Research in the journal Sport Medicine supports this. It found that overtraining caused by a volume approach had the same effect as overtraining through aerobic exercise, such as running or cycling. So the aerobic activity of your day job, such as walking around a building site, combined with the volume training of your gym workout, makes your body think it’s running a marathon all day, every day. Fortunately, there’s a simple fix: do the opposite to volume training. This is called intensity training and it has you training exceptionally hard for 45 minutes or less.

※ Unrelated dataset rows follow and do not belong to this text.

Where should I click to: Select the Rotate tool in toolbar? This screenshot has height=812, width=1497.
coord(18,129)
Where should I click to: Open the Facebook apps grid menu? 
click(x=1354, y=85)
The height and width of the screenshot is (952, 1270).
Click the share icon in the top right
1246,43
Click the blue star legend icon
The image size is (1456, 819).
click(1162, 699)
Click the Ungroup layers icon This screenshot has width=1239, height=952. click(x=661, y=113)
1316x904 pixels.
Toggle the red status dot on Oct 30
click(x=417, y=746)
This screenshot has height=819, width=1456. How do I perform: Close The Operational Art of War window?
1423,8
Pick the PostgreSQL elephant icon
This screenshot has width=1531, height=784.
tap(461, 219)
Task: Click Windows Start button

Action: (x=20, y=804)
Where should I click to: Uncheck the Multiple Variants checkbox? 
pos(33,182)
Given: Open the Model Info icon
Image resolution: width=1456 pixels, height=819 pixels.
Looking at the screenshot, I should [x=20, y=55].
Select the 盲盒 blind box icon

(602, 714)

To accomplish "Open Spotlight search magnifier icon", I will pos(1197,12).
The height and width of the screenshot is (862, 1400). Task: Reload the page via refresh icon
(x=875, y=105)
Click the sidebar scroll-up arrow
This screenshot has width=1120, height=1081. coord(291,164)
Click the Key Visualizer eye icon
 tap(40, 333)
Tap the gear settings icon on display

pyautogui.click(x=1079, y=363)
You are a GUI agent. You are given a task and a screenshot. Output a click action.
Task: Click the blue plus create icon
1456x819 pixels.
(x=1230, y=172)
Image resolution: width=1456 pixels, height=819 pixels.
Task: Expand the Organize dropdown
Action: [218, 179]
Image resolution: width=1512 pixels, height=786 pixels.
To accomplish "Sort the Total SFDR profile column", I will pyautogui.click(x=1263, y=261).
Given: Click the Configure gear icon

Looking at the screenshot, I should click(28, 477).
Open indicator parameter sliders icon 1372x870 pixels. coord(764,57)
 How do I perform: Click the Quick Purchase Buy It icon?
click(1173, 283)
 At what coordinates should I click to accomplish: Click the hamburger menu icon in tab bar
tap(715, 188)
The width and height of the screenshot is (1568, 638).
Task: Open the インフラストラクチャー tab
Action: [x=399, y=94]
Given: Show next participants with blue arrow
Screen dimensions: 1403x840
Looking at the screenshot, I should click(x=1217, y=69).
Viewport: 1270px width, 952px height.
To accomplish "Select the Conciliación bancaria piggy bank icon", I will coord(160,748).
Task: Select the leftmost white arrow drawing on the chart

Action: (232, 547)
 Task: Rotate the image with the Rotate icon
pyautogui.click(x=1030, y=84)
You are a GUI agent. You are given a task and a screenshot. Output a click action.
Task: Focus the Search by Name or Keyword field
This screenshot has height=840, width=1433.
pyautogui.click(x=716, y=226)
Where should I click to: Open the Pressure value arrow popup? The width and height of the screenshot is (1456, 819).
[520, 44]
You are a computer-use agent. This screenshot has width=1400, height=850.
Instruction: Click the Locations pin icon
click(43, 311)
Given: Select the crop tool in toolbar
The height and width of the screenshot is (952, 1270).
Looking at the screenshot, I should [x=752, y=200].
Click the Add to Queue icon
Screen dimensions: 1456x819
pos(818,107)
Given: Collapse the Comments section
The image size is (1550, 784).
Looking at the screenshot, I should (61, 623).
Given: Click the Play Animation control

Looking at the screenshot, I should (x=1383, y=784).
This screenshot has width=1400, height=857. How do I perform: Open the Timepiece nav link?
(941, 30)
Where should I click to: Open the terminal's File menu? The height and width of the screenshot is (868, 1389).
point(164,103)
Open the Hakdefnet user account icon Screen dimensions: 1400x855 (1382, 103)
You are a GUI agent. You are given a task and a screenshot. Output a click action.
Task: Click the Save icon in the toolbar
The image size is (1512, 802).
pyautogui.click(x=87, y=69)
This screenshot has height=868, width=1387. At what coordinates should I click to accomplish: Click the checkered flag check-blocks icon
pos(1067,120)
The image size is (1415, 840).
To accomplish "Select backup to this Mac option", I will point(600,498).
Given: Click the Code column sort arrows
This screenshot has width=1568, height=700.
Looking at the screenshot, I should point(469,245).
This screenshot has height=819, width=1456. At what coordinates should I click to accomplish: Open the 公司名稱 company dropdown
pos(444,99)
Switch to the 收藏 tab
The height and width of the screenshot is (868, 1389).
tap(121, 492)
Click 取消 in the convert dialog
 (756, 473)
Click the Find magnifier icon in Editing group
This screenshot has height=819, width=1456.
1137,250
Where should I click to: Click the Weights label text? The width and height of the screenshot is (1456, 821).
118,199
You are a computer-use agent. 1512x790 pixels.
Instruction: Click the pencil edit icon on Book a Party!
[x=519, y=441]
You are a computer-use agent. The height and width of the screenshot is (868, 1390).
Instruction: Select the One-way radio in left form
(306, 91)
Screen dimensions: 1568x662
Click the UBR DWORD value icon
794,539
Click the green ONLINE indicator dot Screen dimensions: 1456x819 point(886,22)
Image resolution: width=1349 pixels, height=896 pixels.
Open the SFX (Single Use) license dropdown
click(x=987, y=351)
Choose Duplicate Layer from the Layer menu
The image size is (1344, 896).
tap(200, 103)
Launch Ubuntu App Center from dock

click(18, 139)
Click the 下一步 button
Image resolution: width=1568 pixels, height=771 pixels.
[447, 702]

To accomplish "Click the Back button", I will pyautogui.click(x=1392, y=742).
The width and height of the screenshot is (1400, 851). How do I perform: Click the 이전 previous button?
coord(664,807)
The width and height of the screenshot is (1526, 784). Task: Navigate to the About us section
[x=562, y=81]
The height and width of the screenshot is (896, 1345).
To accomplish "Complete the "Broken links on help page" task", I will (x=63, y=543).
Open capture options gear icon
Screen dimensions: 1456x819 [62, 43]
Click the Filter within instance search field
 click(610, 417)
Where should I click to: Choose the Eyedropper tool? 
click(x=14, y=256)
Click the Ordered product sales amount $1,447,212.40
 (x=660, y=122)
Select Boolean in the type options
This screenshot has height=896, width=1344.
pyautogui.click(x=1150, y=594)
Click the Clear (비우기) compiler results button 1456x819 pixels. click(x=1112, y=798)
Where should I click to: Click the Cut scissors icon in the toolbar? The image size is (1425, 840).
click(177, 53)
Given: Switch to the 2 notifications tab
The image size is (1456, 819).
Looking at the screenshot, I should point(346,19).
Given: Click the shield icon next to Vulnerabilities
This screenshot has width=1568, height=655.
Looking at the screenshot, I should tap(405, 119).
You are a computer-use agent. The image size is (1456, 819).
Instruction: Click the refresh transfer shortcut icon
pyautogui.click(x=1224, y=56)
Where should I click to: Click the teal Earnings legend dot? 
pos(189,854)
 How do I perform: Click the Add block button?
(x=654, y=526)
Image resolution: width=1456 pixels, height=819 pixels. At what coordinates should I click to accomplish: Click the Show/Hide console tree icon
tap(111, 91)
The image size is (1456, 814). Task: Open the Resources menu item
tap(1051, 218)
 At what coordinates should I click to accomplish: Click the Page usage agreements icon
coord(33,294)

“Making the switch to high-intensity training, which gives your body more rest, will build muscle faster than any other method, while still leaving you with plenty of energy for every session,” says Coyne. After all, you don’t grow when you’re in the gym, you grow when you’re resting.
How ‘The Tradie’ Works
The Tradie Workout consists of two parts done back-to-back. Part 1 is a high-intensity, muscle-building circuit of 12 exercises with little or no rest, followed immediately by Part 2: 15 minutes (including warm-up and cool-down) of fat-burning interval sprints on a treadmill or stationery exercise bike.
For the muscle-building circuit, use a weight that’s around 70-80 percent of the most weight you can lift, push or press just once — this is called your one-rep maximum (1RM). This weight should allow you to complete 8-12 repetitions. Pay attention to the tempo of each rep: each should take you four seconds to raise and four seconds to lower.
When you can do 12 reps of an exercise with that weight, it’s time to increase the weight by five percent. That way, you’re constantly challenging your muscles. Don’t rest between sets — the time it takes you to put away the weight you’ve used and set up the next weight is sufficient rest.
If you feel that at the end of your set you can do another rep, go for it. The idea is to exhaust all your muscles in a short time (30-45 minutes), which you’ll be able to do by following up your weights workout with the high-intensity cardio workout directly afterwards.
A study in The Journal of Strength and Conditioning Research found that short but intense weight sessions gave lifters some of the biggest surges of testosterone — your chief muscle-building hormone. With this in mind, stick to doing three workouts a week, leaving at least a day’s rest between each one. Remember, the idea is not to cruise through your workout, but to feel totally buggered at the end of it, as if it was the very last gym session you’ll ever do.